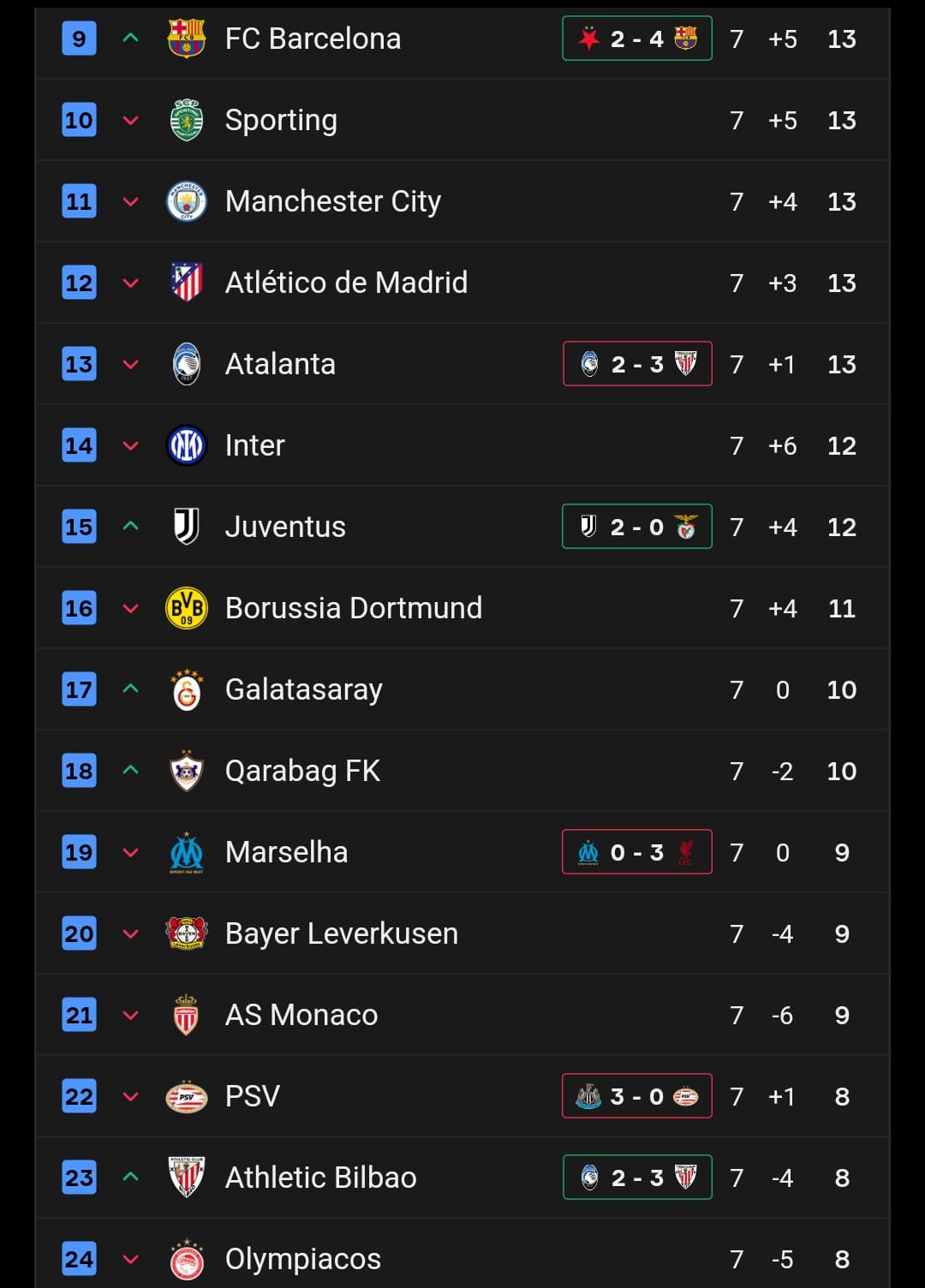The image size is (925, 1288).
Task: Select the Olympiacos club crest
Action: coord(186,1259)
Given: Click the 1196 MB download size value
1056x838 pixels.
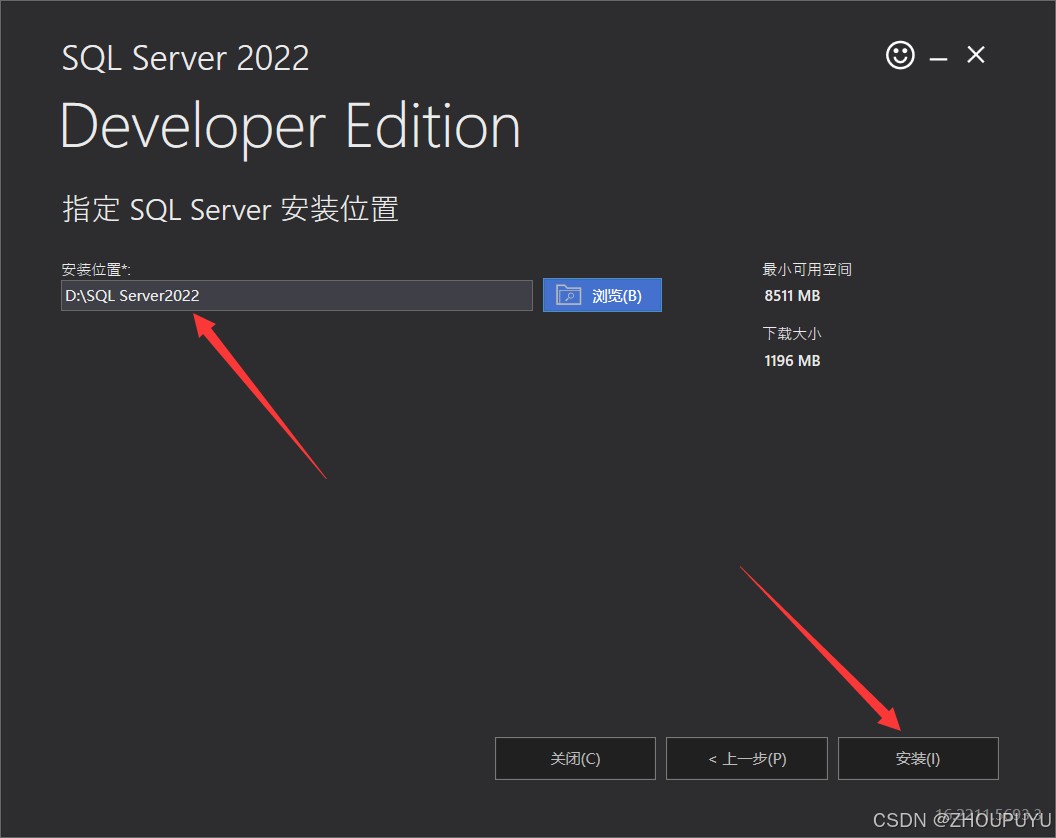Looking at the screenshot, I should pyautogui.click(x=791, y=360).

**THE PROBLEM**
Nothing but the lines from the line holding "Given: Click the 1196 MB download size value" through the last line of the entries above is to be reproduced, exactly and without pictures.

**OUTPUT**
Given: Click the 1196 MB download size value
1056x838 pixels.
Looking at the screenshot, I should pyautogui.click(x=791, y=360).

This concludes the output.